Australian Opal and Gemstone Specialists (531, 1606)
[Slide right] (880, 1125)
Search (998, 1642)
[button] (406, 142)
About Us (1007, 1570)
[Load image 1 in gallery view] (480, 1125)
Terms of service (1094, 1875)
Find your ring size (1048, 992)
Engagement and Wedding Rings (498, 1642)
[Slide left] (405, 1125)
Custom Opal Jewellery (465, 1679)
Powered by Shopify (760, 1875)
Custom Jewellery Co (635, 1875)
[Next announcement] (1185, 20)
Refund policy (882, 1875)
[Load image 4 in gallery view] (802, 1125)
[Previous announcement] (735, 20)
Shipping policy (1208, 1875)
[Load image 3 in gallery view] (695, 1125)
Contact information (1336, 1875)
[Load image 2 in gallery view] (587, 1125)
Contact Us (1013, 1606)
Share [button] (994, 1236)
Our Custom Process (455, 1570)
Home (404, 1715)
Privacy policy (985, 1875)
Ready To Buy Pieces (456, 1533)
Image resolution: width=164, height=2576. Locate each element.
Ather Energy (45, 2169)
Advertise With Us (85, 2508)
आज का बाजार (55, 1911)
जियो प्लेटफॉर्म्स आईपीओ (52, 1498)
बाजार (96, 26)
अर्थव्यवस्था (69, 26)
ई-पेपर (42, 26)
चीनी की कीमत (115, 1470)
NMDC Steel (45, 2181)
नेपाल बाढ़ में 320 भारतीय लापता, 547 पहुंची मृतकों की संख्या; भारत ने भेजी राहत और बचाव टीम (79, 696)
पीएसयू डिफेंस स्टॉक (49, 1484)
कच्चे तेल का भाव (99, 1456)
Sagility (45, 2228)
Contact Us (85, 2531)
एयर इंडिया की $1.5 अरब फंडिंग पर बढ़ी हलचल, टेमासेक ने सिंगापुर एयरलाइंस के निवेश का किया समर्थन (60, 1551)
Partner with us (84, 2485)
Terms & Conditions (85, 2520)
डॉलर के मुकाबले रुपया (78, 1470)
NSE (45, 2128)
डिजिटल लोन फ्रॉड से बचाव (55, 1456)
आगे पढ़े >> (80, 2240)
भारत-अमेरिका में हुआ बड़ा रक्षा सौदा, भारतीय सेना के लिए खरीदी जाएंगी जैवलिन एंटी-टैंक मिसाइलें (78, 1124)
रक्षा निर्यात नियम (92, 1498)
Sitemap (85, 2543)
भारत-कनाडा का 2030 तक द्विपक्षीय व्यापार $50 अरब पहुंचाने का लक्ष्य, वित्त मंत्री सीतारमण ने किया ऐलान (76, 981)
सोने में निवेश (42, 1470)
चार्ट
◆ ◆ ◆
Go through the records above and copy each line where "Contact" is found.

Contact information (1336, 1875)
Contact Us (1013, 1606)
Contact Us (85, 2531)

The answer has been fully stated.